Your instructions
An exact reproduction of the lines from the one with "Instruction: Check the" to the end of the data below is required. No other lines may be included.

Dataset entries
_ _ _ _ _

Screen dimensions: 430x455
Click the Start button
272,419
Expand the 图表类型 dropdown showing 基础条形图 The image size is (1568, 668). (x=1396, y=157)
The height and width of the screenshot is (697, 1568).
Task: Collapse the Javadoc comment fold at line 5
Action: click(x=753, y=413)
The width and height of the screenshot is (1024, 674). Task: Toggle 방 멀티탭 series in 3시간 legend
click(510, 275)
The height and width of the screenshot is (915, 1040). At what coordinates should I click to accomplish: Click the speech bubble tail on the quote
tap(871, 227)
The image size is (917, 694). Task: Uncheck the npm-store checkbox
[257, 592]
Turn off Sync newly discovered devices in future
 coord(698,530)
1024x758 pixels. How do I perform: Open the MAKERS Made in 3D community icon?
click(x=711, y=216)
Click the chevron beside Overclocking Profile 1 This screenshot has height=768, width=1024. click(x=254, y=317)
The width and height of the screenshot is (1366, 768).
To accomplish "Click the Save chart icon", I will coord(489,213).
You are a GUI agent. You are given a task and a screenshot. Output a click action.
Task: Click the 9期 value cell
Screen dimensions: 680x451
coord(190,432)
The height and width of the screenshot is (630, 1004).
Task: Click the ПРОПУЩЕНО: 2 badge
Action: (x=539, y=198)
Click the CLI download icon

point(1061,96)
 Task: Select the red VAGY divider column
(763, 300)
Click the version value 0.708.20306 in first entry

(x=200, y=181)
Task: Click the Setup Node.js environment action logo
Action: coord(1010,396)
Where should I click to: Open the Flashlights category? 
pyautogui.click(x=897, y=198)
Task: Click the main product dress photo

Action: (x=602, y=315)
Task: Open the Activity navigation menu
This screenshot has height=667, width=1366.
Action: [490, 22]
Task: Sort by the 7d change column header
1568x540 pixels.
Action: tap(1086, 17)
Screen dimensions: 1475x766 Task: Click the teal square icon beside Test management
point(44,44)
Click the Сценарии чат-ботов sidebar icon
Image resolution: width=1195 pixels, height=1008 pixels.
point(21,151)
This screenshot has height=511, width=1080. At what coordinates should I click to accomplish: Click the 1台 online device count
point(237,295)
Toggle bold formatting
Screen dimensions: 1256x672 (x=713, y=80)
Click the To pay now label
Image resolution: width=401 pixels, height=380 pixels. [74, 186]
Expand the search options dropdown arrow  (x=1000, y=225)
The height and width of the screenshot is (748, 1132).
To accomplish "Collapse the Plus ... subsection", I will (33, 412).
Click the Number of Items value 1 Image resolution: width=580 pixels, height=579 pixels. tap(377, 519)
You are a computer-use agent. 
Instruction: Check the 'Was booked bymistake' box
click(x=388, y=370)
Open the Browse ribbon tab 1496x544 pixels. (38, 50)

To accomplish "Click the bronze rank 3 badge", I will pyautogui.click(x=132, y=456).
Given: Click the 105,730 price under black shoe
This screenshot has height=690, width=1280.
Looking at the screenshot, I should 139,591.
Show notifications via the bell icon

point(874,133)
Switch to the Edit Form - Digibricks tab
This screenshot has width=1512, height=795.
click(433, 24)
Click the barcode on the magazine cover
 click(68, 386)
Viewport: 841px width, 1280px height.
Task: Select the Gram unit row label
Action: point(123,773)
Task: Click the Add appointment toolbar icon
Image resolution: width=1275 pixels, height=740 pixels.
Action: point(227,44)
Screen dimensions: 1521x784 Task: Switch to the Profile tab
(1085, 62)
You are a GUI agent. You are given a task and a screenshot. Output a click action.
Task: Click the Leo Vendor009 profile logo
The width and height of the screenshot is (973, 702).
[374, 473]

_ _ _ _ _

Exercise output
Instruction: Check the 'Was booked bymistake' box
click(x=388, y=370)
Open the Browse ribbon tab 1496x544 pixels. (38, 50)

To accomplish "Click the bronze rank 3 badge", I will pyautogui.click(x=132, y=456).
Given: Click the 105,730 price under black shoe
This screenshot has height=690, width=1280.
Looking at the screenshot, I should 139,591.
Show notifications via the bell icon

point(874,133)
Switch to the Edit Form - Digibricks tab
This screenshot has width=1512, height=795.
click(433, 24)
Click the barcode on the magazine cover
 click(68, 386)
Viewport: 841px width, 1280px height.
Task: Select the Gram unit row label
Action: point(123,773)
Task: Click the Add appointment toolbar icon
Image resolution: width=1275 pixels, height=740 pixels.
Action: point(227,44)
Screen dimensions: 1521x784 Task: Switch to the Profile tab
(1085, 62)
You are a GUI agent. You are given a task and a screenshot. Output a click action.
Task: Click the Leo Vendor009 profile logo
The width and height of the screenshot is (973, 702).
[374, 473]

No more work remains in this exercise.